Hydrogen storage works for all scales of energy requirements. A home solar or wind system with hydrogen storage is capable of providing consistent electricity under more varied situations. Subterranean hydrogen storage can provide prolonged peak power as needed on large scales.

Critical?

Critical generally means bad. He/she is in critical condition, bad thing. He/she was critical of my paper, bad thing. People try to dress up critical, "it was just constructive criticism." No matter how you dress it up, critical is not considered much of anything but bad.

Engineers use the term critical for not always bad things. Critical steam is a good thing. If you are making energy with atoms, critical is a good thing. Explaining good critical to the non-engineering masses is tough. Maybe we need a new buzz word?

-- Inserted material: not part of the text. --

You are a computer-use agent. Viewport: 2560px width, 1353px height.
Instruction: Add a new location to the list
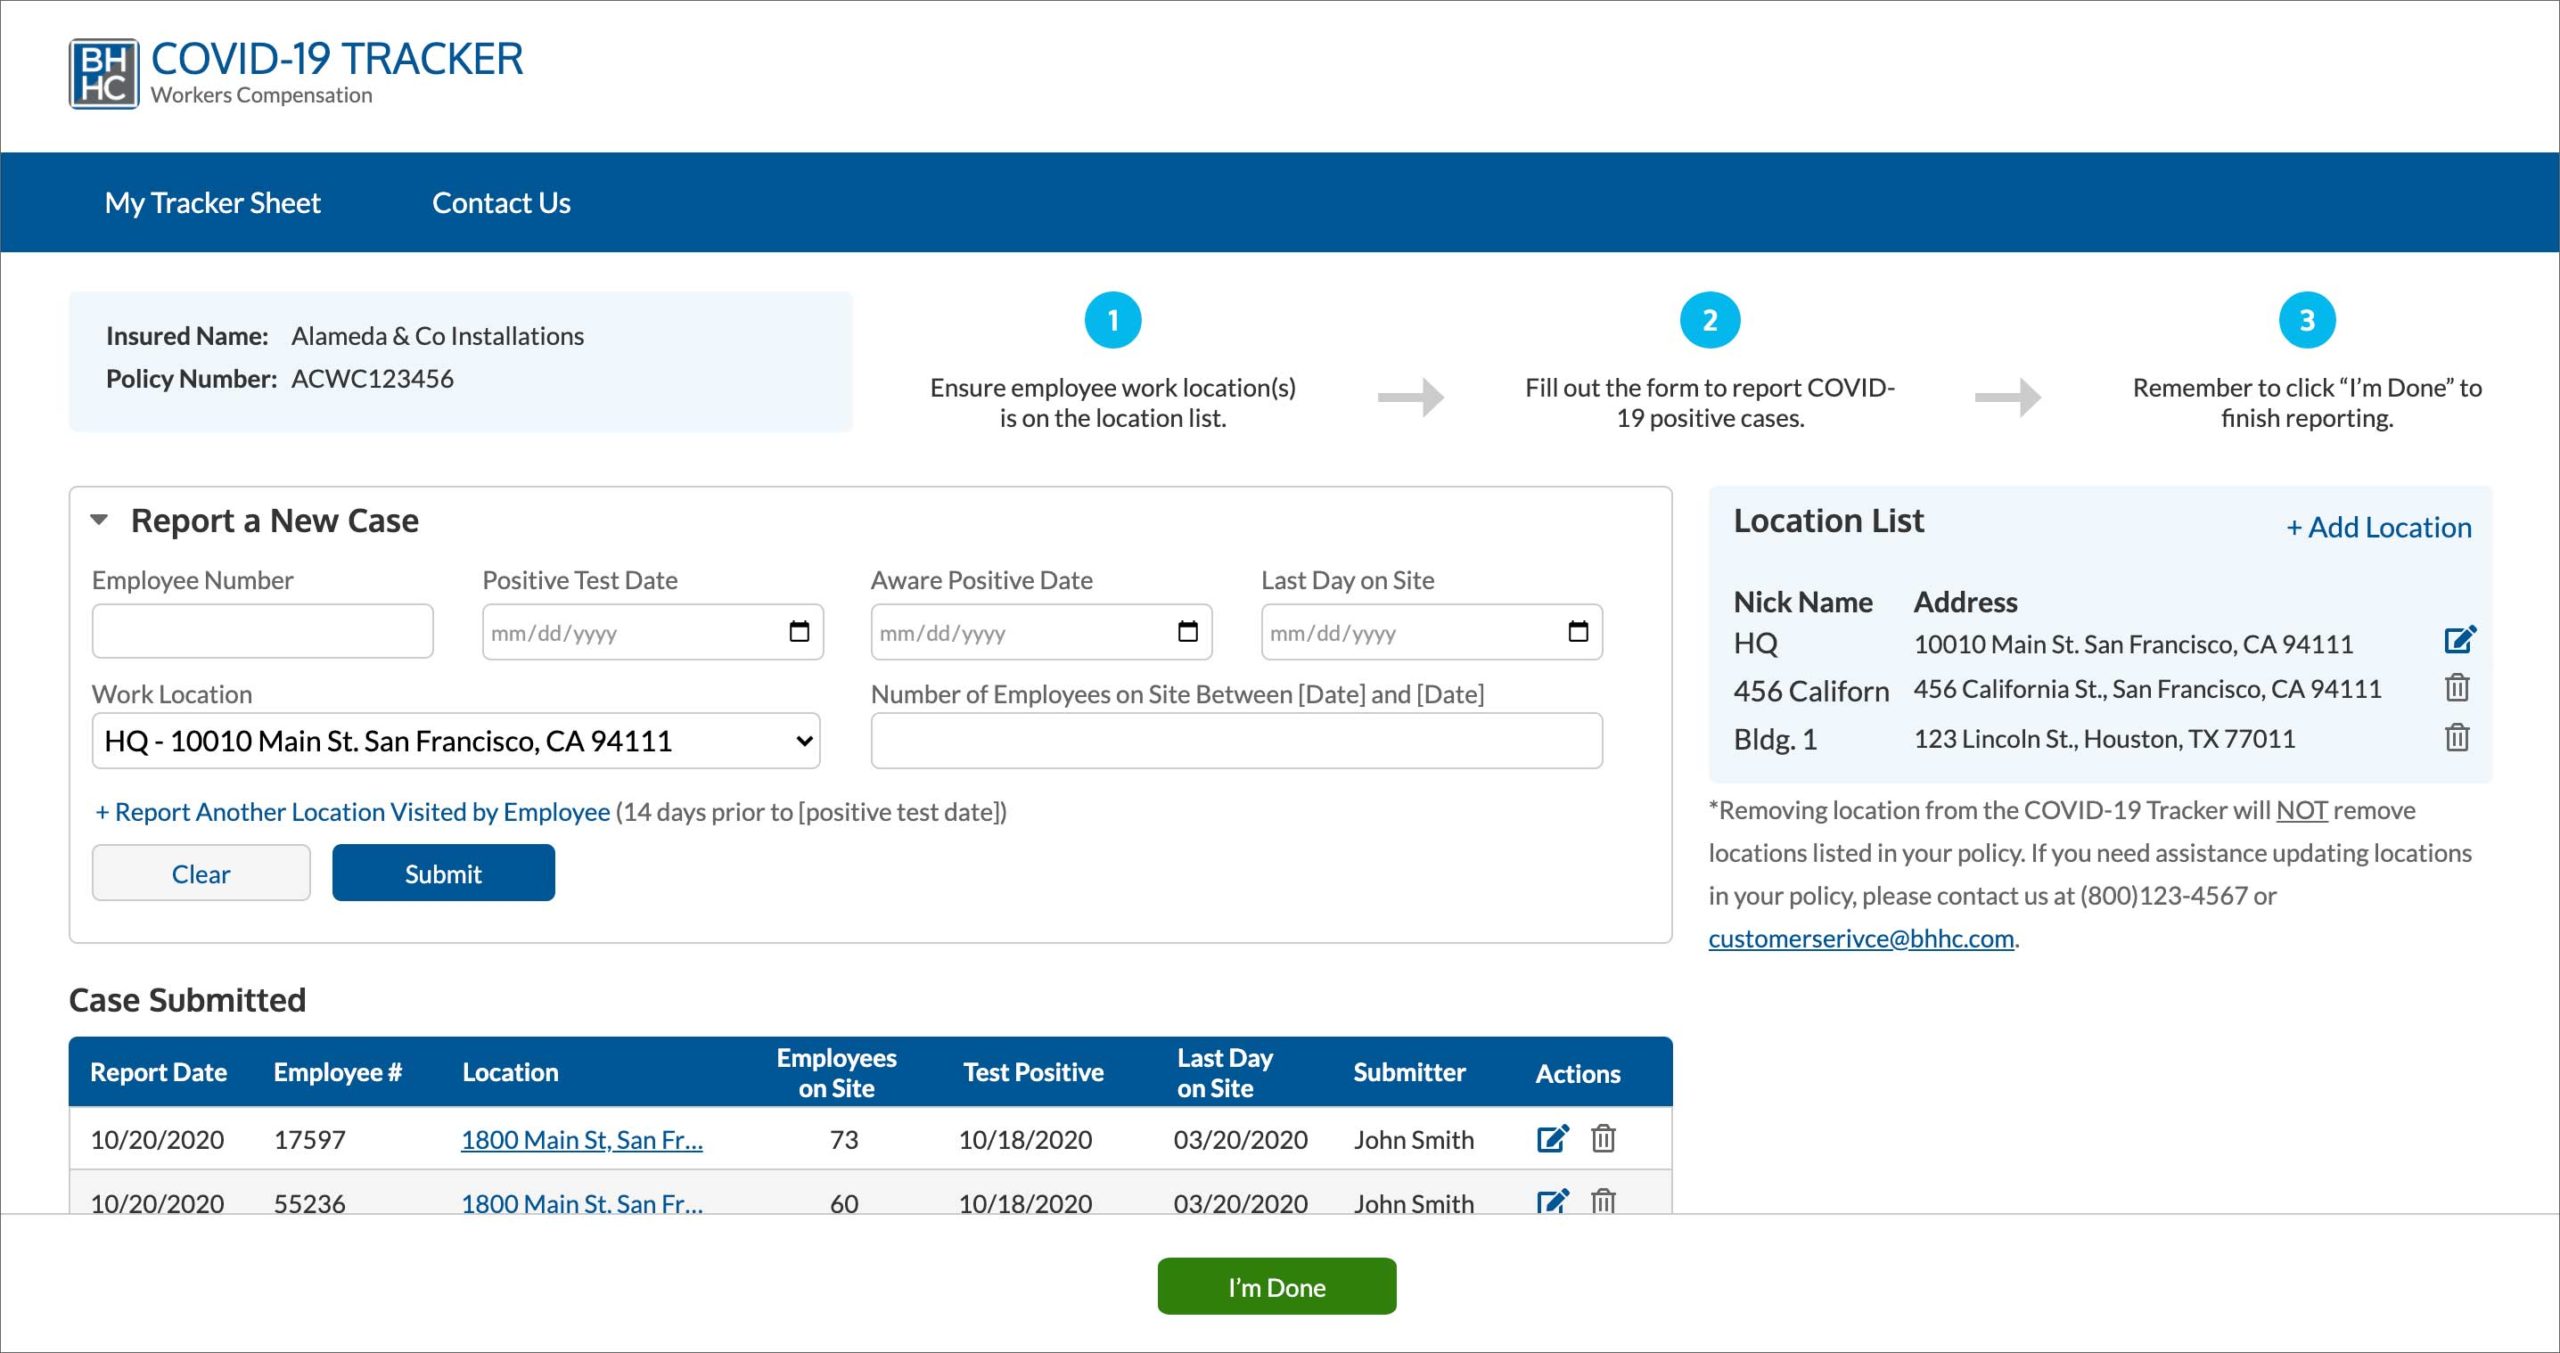tap(2378, 527)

Critical situation deserves a little PR work as well. Degrees of risk are part of determining if a situation is "critical". Why not just communicate degrees of risk and let others figure out how critical that is?

Take Fukushima for example, the risk of the nuclear fuel creating a nuclear explosion was zero. That possibility was not a "critical" situation. The risk of the nuclear fuel melting and burning through the pressure vessel containment was very low. Nobody, other than a very few that no one listens to, mentioned that. The risk of the nuclear fuel melting, burning through the pressure vessel and then burning through the concrete containment vessel was ridiculously low. That was never communicated very well. The risk of additional radiation release by continued cooling in the pressure vessel after fuel damage was never communicated. What would have happened if everyone ran like hell and did not try to add water to the pressure vessel after the fuel damage? There would have been no water to make the steam that carried the radiation away from the power plant. The very low risk of burning through the pressure vessel containment would have increased. The extremely low risk of the molten fuel burning through the concrete containment building would have increased. With out water to provide the steam to carry the radiation, the radiation release would have been decreased.

Of course, had the molten nuclear material performed the near impossible, there could have been a steam explosion if it hit the ground water. Then you would want to know the risk of a large enough steam explosion to expel enough radioactive material either up through the concrete containment building or around the base of the containment building to cause public health issues. Contaminated ground water risk would be nice to know as well as mitigation plans to prevent the spread of contamination.

I guess I am the only member of the lay public that would like to know all that.

The risk of the spent fuel in the pools going "critical" is also very low. Wouldn't it be nice to know how low? In a dry pool, the risk of "fire" from the cladding is low. The risk of that "fire" spreading is lower. Two things I would like to know, is how low for each. The risk of spreading more radiation trying to recover a dry pool is high. How much and how high? The only thing good about Fukushima is I may get those questions answered.

Super critical steam for power plants using any type of fuel greatly increases the efficiency and provides options to even further increase efficiency. Doesn't that inspire more questions?

I will try to find some of the answers.

Our Hydrogen Economy and Synfuels

"Implementing our "Hydrogen Economy" with Synfuels" is an interesting paper. I have not discussed this because I am biased to fuel cell vehicles. Still we have a butt load of internal combustion engines and gas turbines that would go to waste if some liquid fuel is not available. If I were king, I would phase out IC engines, but gear heads would have my head on a platter.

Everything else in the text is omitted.